Not with a bang, but with a few stray photos, to clean off the flashdisk
You may not find this tangibly rewarding unless you're included here, so this is a good time for casual and random browsers to turn back before they get too caught up in the sweep and majesty of the proceedings and can't let go.
It's late April 2010, Kristin has just arrived from the Land of We're Number One, and tomorrow we're off to Georgia for a work/play holiday. So let's amble.

Flowers newly sprung up, at the top of the Bassins Route des Montagnes near the Bassine farm

Kristin shares our fascination with wood-anthills. You can watch the little guys scurry for hours.

In her "hiking sandals", which let the feet breathe, Kristin goes round the snow patches when possible.

Setting up a brisk pace, I hope . . .

. . . that I can keep up!

The farm at Rionde Dessus

Brisk pace

A sympathetic and understanding person and a tree

Back to Rionde Dessus at the end of the day

Attitude

The farm at La Bassine at the end of the day

Lovely symmetries, newly snowfree. Tomorrow we're off to Georgia.

Back from Georgia, 5 May 2010, we're up to search out the baby chamois for this year, who should just be finding their legs and wobbling about now. This is off the front of La Dôle, where a few years ago we came across a herd of the little wobblers, and their moms, and we've been coming back every May since, with much less luck.

Nope, not this year either.

We're on the point of giving up.

They're not down there, that's for sure.

8 May, Kristin's gone home now, here's Les Pralets at the top of the Bassins Route des Montagnes.

Round through the forest, that's Les Pralets again, I'm testing out the zoom possibilities with my newly acquired Fujifilm AX250.

That's La Sâla

And the Pralets farm and La Sâla, up on the left. The new Fuji's not bad at all, 14 megapixels, 5x optical zoom, and they're basically giving it away.

It does macro flowers, too. Don't ask me what kind of flowers they are.

They're "alpine flowers". That should be enough. (A few years ago, I took a botanist friend hiking on Mont Tendre, and she identified 22 flower species. Where I only saw "alpine flowers".)

And an interesting looking cave down in the combe there.

Next, we're up to Mont Tendre in the rain, 9 May. That was fun.

12 May, the observation deck at Crêt de la Neuve. The educational plaque identifying the surrounding mountain vistas is gone. Vandals? International crime cartels (Albanian? Russian?)? It was being renovated, and was back in place when we arrived here again two weeks later.

The cross at Crêt de la Neuve, looks like it needs renovation, too. Perhaps not so easy these days.
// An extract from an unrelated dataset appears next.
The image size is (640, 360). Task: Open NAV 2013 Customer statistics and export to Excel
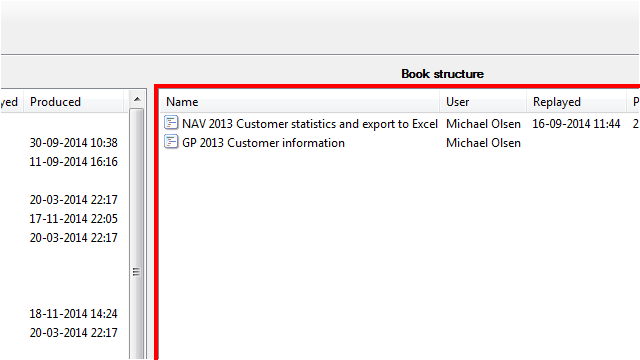click(x=310, y=124)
There's a movement on in Switzerland to protest against the crosses on top of many Swiss mountains -- they claim that they are discriminatory of other religions. They're probably right, and they're probably really awful people to have anything to do with anyway. Come along to my house if you want to see discriminations about religions, and it hasn't got anything to do with beautiful traditional Swiss scenery.

When I see the Swiss flag fluttering, I think "folklore; tradition; color; adornment; pride", and I'm proud of it. When I see the US flag fluttering proudly up and down every lamppost on the street, I think "hegemony; militarism; jingoism; commercial necessity; end of the empire". There's discrimination for you -- but, on the other hand, one of those flags is militarily neutral, and the other one never is.

The Flag and the Cross. (Sounds like a semi-scholarly history of The Crusades.)
(Let me pause to recommend The Hammer and the Cross, a scholarly history of the Vikings by Robert Ferguson for us lay readers, brilliant.)

Later in May, back to the same, with Joe and his son Nareg.

Joe, stolid as always, and Nareg just back from Dubai

End of May, a cow or whatever that thing is, Les Pralets. And with that, Winter 2009-2010 is officially over for me.